**Problem requirements**
The exercise calls for exact output of the lines between the one that contains "The height and" and the end of the data, with both ends kept and pictures left out.

[Data under study — start]

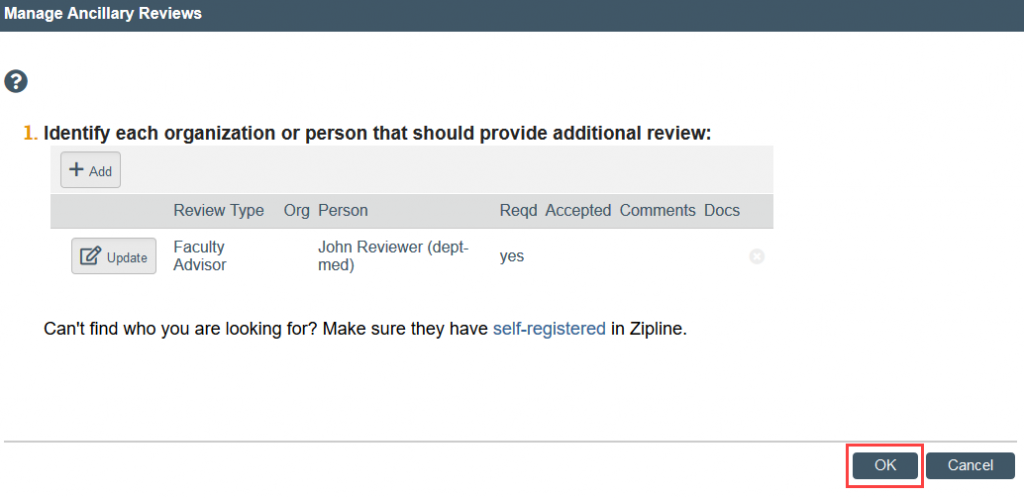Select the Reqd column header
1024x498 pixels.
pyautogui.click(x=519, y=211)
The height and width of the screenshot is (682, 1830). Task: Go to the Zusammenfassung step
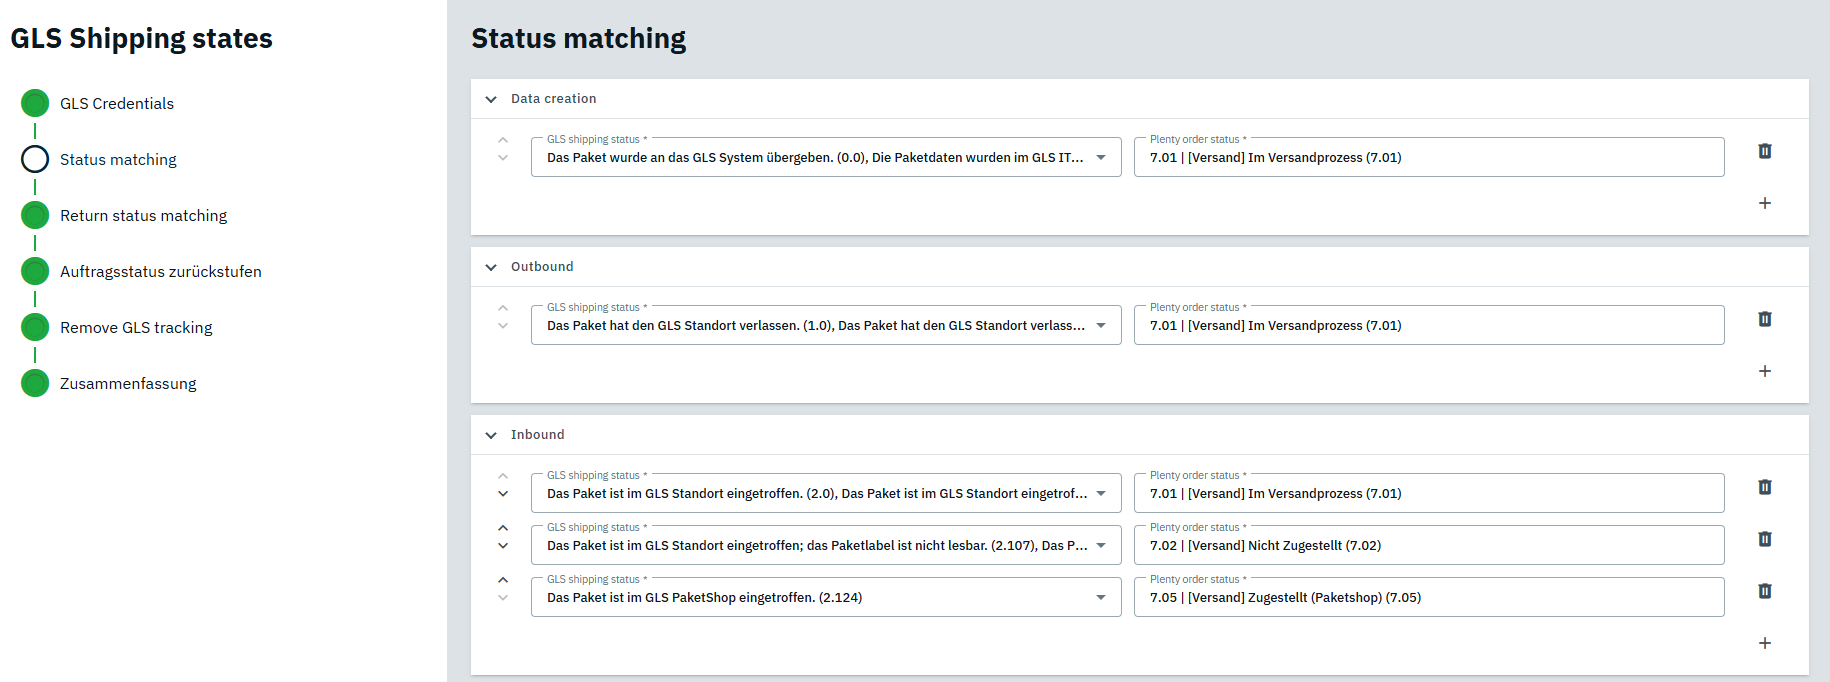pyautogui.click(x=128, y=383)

[Data under study — finish]

**Response**
The height and width of the screenshot is (682, 1830). Task: Go to the Zusammenfassung step
pyautogui.click(x=128, y=383)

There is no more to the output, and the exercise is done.